(Instructions for the task):
Rewrite the lines starting with the line that contains "This screenshot has width=2273, height=1624." and going on through the line that contains "category-label: Account Manager is", changing "particular" to "specific" and leaving everything else as it is.

(Supplied records):
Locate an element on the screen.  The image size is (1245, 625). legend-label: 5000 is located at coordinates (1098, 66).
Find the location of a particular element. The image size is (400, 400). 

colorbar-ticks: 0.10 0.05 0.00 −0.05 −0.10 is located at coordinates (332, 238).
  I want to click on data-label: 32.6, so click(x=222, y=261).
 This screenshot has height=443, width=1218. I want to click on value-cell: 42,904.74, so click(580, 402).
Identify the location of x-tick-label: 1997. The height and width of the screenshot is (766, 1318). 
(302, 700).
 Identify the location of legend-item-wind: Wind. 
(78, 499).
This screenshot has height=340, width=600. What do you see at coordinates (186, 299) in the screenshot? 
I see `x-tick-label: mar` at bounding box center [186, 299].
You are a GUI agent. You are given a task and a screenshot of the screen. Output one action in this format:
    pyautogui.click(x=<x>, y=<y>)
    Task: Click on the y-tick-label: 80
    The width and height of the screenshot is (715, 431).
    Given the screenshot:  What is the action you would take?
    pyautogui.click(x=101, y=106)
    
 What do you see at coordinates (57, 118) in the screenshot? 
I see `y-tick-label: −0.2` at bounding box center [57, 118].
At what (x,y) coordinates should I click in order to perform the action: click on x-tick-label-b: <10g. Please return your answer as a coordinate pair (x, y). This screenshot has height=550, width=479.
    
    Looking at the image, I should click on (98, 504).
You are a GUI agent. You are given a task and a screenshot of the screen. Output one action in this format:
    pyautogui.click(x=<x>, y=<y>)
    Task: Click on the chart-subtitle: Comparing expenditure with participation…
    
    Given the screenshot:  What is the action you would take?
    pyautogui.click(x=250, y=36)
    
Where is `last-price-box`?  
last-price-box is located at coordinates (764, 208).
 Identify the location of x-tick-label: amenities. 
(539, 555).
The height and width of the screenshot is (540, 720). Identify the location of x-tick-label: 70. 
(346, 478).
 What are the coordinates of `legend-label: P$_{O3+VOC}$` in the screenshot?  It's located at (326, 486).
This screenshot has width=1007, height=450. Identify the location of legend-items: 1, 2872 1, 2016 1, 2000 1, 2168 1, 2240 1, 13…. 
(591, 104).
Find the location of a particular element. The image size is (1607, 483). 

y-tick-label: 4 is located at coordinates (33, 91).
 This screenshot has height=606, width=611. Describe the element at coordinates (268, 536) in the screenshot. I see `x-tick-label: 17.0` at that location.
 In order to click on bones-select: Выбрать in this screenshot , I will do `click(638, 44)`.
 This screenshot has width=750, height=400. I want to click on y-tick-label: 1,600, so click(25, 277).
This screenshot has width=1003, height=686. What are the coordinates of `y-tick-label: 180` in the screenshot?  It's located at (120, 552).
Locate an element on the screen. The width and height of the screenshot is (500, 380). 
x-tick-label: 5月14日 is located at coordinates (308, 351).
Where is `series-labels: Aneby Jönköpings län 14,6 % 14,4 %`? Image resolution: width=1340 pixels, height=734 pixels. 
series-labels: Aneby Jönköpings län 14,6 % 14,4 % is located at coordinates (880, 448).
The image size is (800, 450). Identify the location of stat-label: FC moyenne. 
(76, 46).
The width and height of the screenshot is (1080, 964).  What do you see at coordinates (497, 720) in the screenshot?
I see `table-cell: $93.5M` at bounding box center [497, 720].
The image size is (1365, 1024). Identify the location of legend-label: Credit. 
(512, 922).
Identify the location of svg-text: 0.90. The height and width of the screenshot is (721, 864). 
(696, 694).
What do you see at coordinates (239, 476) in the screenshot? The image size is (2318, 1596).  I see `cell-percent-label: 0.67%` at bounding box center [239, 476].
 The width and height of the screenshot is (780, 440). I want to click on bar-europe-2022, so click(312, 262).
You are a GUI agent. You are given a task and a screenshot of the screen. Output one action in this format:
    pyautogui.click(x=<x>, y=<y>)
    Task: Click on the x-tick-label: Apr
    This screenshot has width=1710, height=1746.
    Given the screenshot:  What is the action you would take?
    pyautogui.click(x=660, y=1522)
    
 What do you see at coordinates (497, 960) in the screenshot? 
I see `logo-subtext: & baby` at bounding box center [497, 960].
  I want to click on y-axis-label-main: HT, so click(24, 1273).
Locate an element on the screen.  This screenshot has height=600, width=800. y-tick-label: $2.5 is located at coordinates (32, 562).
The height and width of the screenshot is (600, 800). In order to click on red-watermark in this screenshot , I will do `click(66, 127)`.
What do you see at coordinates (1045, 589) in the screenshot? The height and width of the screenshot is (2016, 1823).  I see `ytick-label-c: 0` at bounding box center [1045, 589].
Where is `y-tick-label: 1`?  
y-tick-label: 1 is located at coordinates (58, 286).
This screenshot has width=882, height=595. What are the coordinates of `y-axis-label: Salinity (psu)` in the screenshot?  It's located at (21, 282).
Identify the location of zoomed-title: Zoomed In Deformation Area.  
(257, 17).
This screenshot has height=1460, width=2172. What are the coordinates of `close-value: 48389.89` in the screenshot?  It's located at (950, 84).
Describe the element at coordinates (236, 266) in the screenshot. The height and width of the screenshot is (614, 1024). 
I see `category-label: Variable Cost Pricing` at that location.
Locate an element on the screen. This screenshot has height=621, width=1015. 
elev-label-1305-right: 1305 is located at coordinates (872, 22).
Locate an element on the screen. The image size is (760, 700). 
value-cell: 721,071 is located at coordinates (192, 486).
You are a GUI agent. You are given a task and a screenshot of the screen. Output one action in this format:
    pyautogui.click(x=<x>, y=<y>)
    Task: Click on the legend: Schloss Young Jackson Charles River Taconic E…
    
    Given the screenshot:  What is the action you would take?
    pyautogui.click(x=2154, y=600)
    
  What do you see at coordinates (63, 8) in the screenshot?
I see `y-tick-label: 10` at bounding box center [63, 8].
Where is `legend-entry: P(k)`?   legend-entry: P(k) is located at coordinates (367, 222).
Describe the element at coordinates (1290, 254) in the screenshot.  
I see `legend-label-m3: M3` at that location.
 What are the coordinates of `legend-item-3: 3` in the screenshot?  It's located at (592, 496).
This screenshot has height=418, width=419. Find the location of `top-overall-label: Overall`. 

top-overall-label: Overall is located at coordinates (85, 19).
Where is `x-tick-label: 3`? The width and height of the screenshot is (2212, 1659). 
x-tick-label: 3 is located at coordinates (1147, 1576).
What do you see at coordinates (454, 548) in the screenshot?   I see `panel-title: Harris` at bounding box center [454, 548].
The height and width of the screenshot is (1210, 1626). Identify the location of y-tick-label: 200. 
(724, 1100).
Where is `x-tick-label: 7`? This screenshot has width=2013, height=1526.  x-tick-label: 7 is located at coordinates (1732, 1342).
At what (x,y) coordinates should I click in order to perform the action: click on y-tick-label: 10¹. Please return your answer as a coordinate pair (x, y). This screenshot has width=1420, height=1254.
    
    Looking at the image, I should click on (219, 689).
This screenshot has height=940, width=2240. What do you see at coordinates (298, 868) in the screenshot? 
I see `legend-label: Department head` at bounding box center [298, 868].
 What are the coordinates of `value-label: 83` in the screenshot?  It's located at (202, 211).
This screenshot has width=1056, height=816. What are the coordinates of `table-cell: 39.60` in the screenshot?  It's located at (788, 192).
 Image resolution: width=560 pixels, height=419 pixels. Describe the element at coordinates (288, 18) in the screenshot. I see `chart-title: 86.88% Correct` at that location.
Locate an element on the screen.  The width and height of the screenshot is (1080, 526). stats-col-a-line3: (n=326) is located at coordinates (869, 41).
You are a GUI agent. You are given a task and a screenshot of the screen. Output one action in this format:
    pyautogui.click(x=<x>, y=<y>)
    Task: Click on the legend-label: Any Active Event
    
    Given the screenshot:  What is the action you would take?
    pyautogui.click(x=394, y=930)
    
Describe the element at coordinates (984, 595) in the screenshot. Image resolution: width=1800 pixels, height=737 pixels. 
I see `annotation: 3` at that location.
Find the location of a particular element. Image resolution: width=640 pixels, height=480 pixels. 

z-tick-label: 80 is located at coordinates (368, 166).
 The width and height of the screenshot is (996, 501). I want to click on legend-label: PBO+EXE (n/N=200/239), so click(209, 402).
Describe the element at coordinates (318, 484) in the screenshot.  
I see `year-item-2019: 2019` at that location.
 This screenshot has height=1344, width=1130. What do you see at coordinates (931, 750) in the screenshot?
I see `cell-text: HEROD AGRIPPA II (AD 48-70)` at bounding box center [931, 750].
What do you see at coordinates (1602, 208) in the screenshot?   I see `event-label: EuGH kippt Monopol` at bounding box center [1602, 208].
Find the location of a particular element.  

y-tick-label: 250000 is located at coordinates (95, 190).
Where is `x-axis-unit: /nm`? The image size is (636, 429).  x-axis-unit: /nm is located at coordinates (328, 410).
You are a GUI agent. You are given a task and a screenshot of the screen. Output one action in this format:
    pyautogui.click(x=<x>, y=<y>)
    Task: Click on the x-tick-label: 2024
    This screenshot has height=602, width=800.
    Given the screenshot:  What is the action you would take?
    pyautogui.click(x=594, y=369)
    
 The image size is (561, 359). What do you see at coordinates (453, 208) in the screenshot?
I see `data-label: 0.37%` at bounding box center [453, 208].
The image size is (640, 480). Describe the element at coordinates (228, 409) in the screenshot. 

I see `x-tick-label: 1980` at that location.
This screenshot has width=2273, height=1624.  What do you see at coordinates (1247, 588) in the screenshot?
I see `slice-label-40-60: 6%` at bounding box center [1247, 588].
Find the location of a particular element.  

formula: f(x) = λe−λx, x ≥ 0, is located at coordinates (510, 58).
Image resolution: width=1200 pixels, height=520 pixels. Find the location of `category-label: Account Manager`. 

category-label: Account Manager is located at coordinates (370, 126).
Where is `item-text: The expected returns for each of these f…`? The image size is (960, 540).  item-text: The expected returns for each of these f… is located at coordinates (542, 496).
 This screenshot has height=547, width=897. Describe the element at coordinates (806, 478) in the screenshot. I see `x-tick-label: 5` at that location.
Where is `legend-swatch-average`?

(Exercise answer):
This screenshot has width=2273, height=1624.  What do you see at coordinates (1247, 588) in the screenshot?
I see `slice-label-40-60: 6%` at bounding box center [1247, 588].
Find the location of a specific element.  

formula: f(x) = λe−λx, x ≥ 0, is located at coordinates (510, 58).
Image resolution: width=1200 pixels, height=520 pixels. Find the location of `category-label: Account Manager`. 

category-label: Account Manager is located at coordinates (370, 126).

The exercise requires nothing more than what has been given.